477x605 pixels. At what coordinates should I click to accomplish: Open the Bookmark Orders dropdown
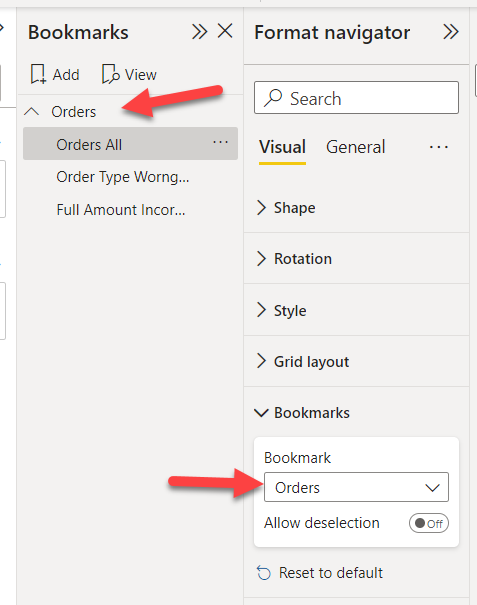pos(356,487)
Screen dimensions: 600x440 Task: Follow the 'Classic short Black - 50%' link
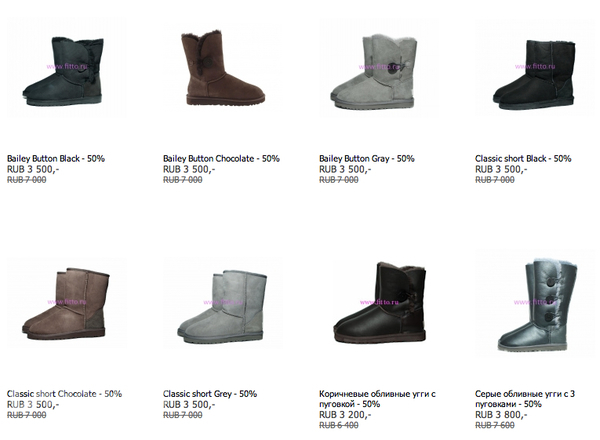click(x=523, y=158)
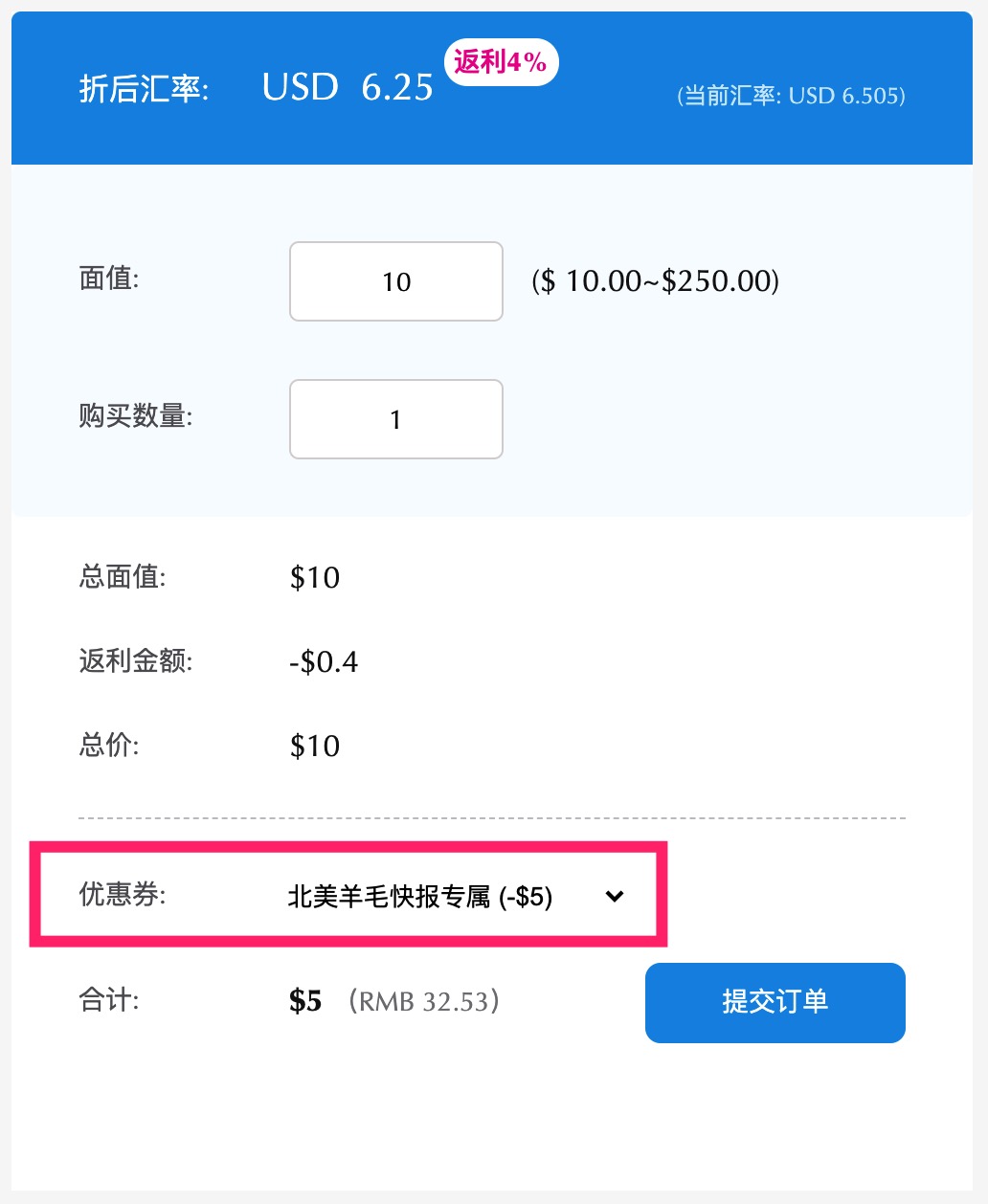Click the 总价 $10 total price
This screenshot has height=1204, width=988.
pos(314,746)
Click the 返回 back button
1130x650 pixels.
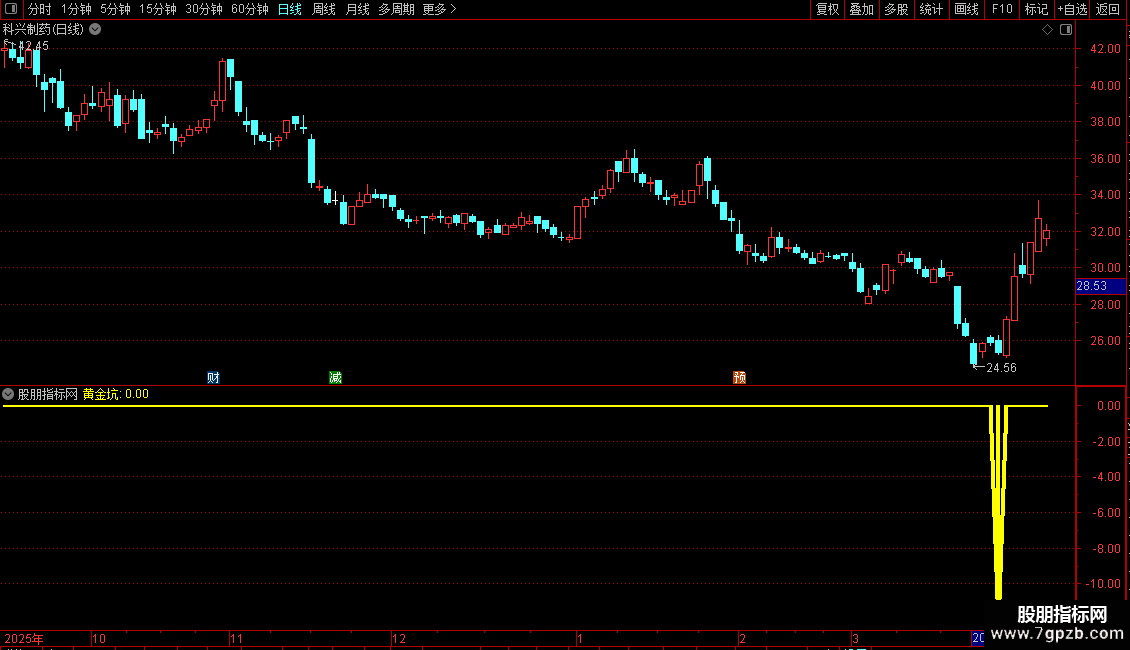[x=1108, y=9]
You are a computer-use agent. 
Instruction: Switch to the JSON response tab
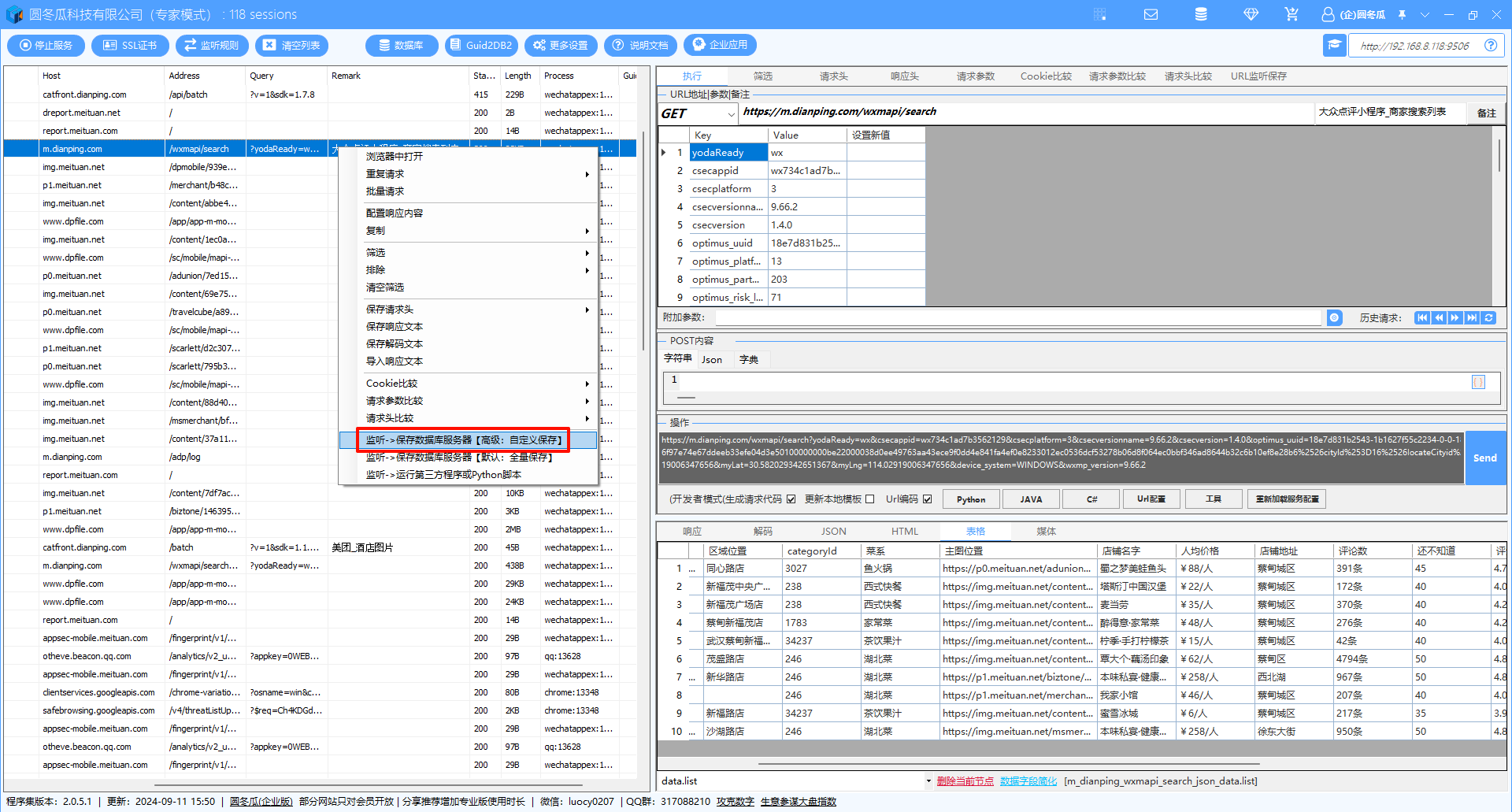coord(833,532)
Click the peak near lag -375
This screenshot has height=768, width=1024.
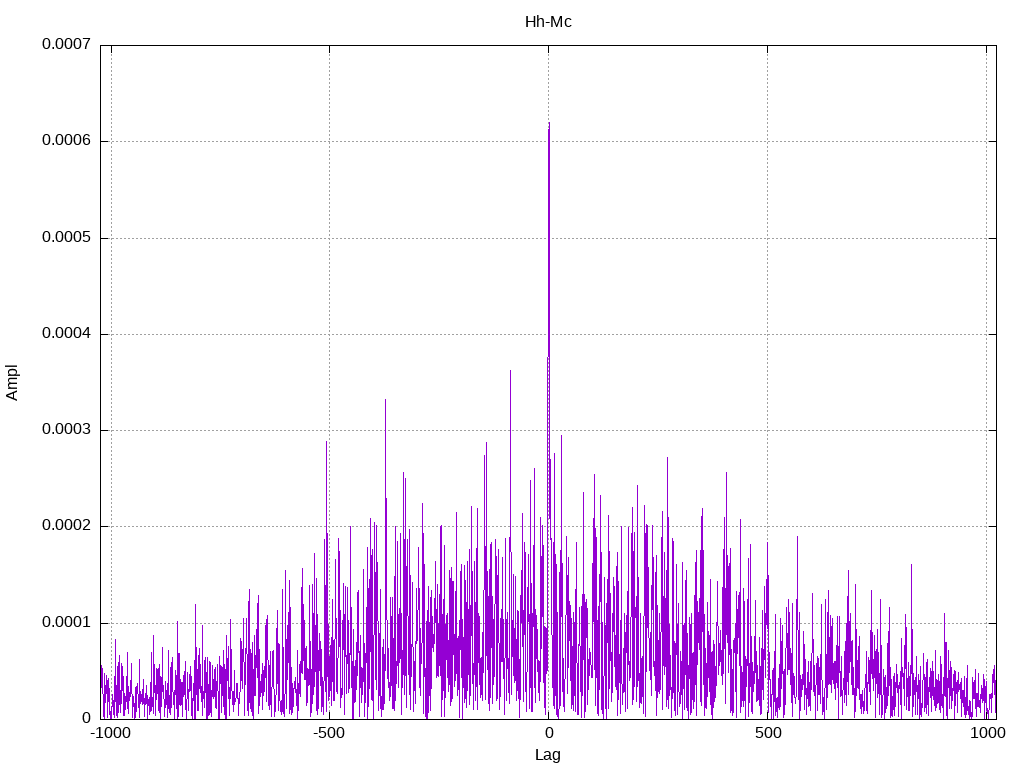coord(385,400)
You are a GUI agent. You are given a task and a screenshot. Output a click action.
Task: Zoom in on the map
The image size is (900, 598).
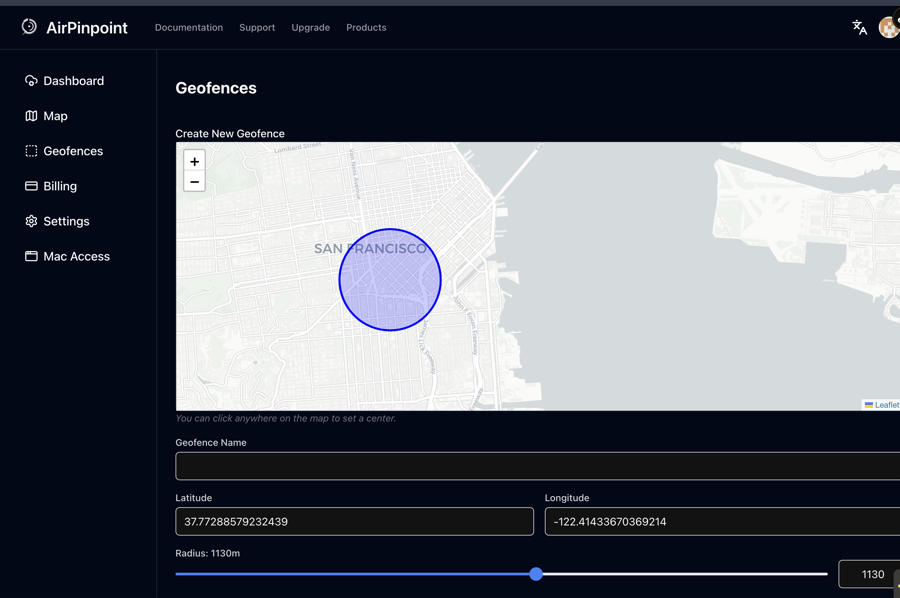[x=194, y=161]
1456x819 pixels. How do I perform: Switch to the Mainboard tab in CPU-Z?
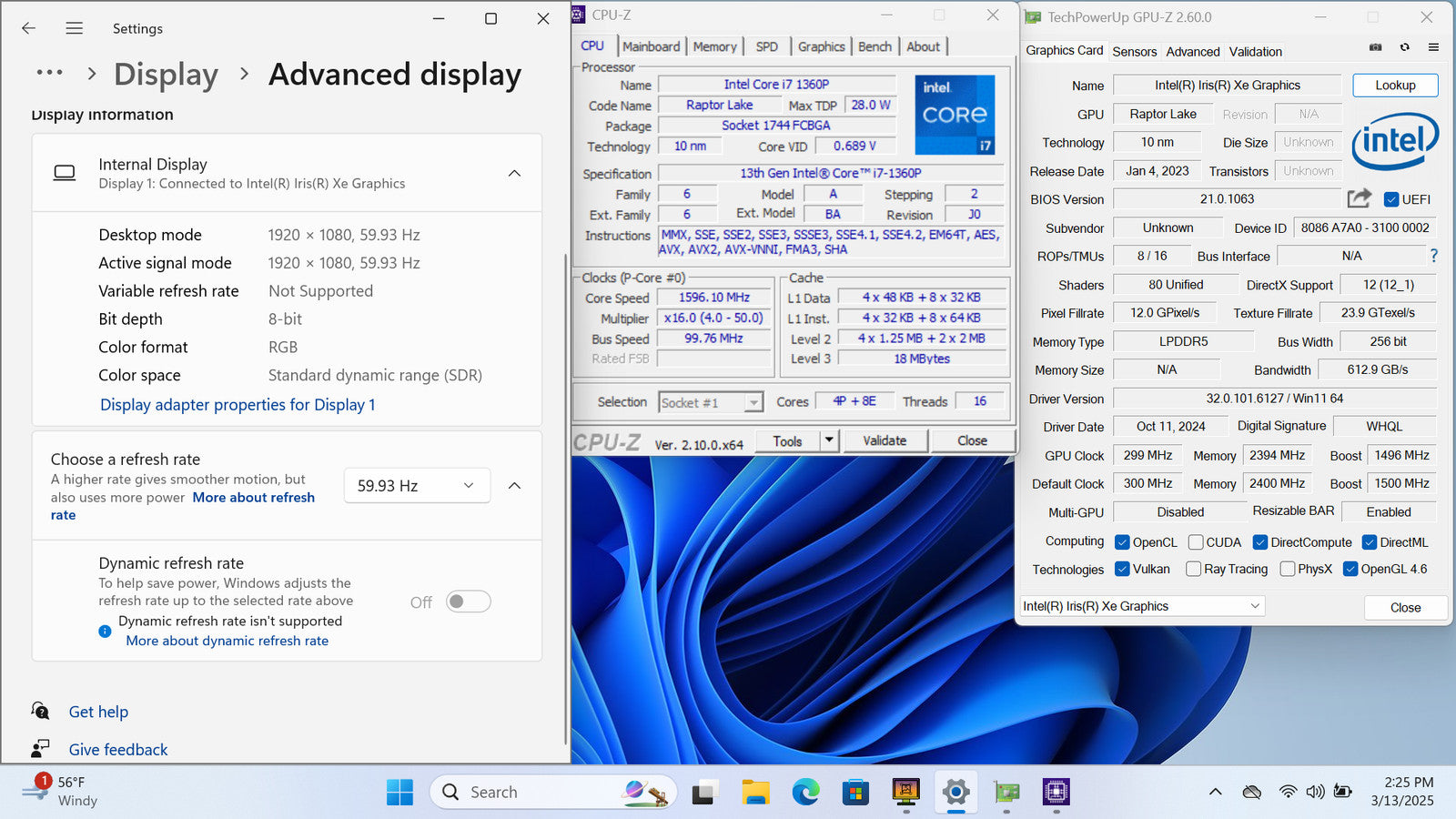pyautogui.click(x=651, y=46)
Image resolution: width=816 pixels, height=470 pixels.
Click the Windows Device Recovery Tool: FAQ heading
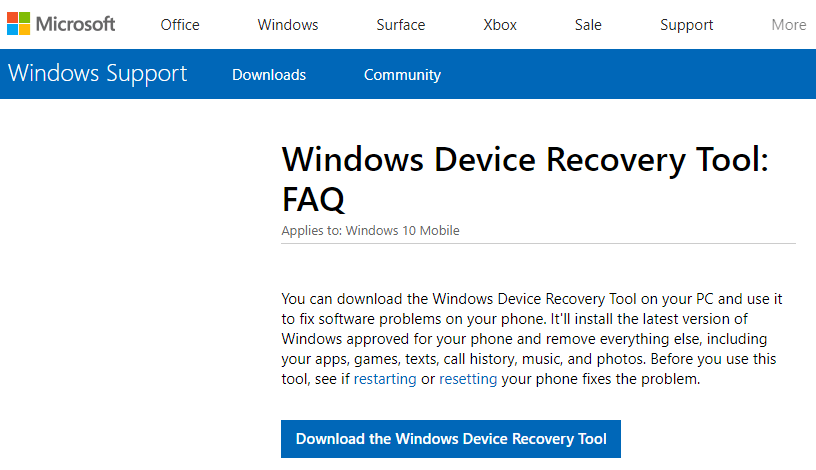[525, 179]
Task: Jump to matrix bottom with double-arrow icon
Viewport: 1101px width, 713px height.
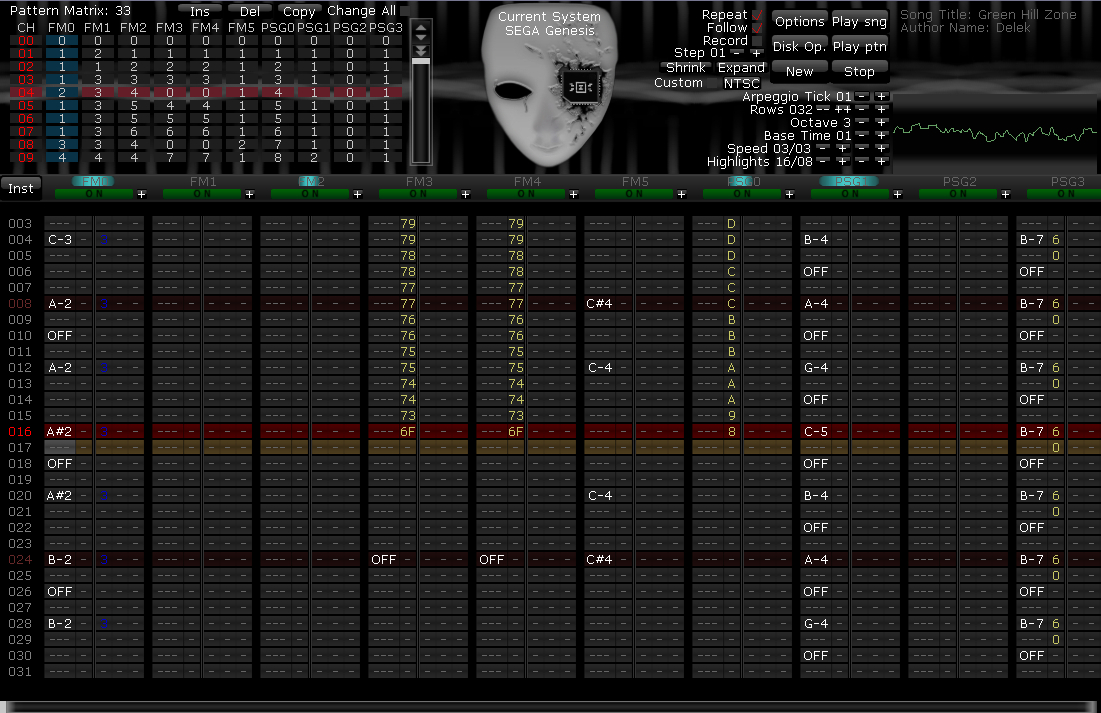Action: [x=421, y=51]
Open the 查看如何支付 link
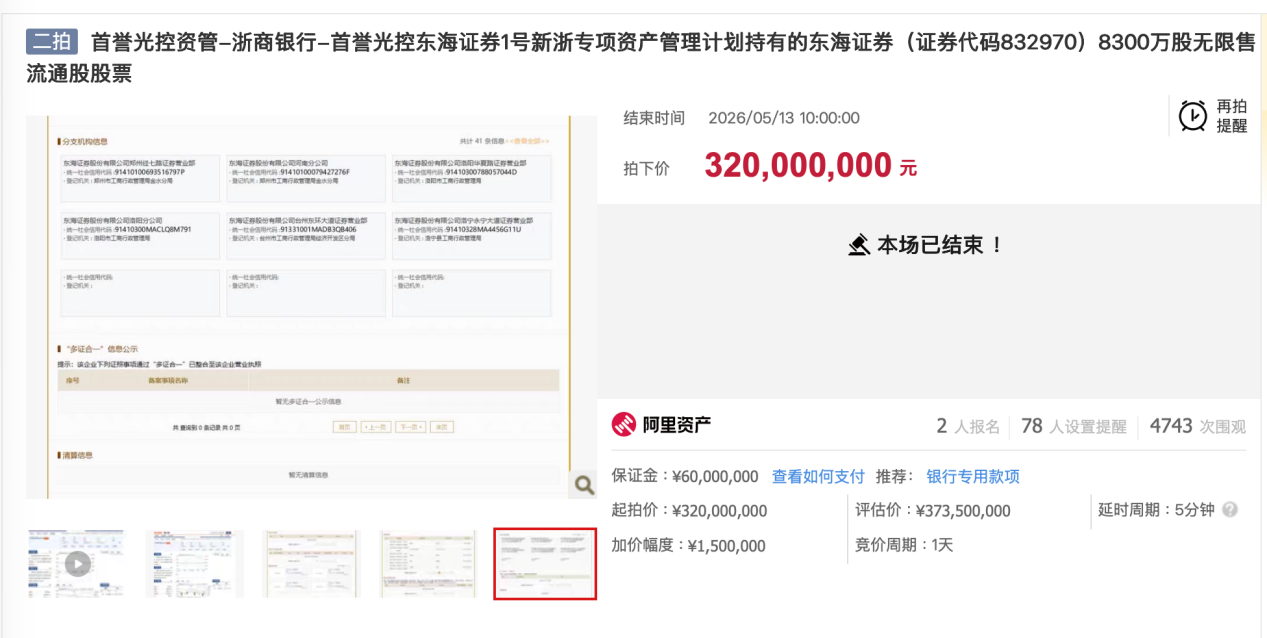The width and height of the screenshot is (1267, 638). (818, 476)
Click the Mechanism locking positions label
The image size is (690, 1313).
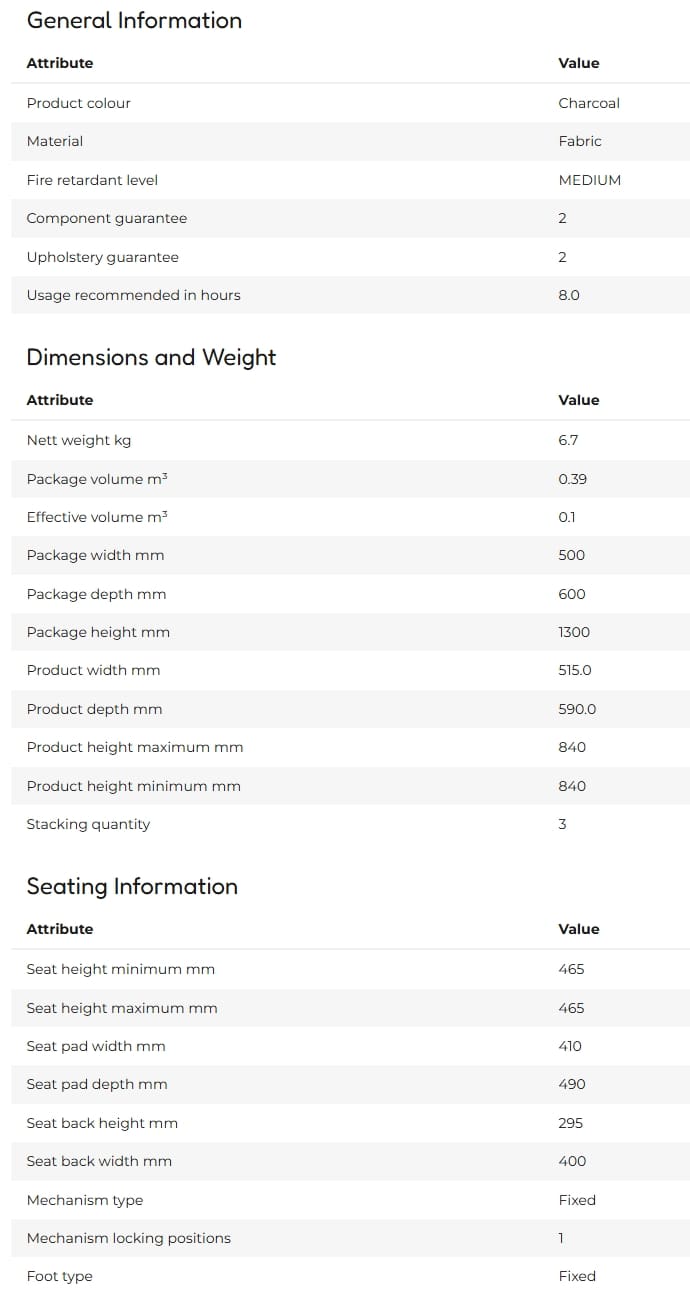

### [DO THIS]
Return every line of the data above that contains the string "agent", with matching case.

### [RESPONSE TO THIS TASK]
You are a computer-use agent. 
You are a GUI agent. You are given a task and a screenshot. Output a click action.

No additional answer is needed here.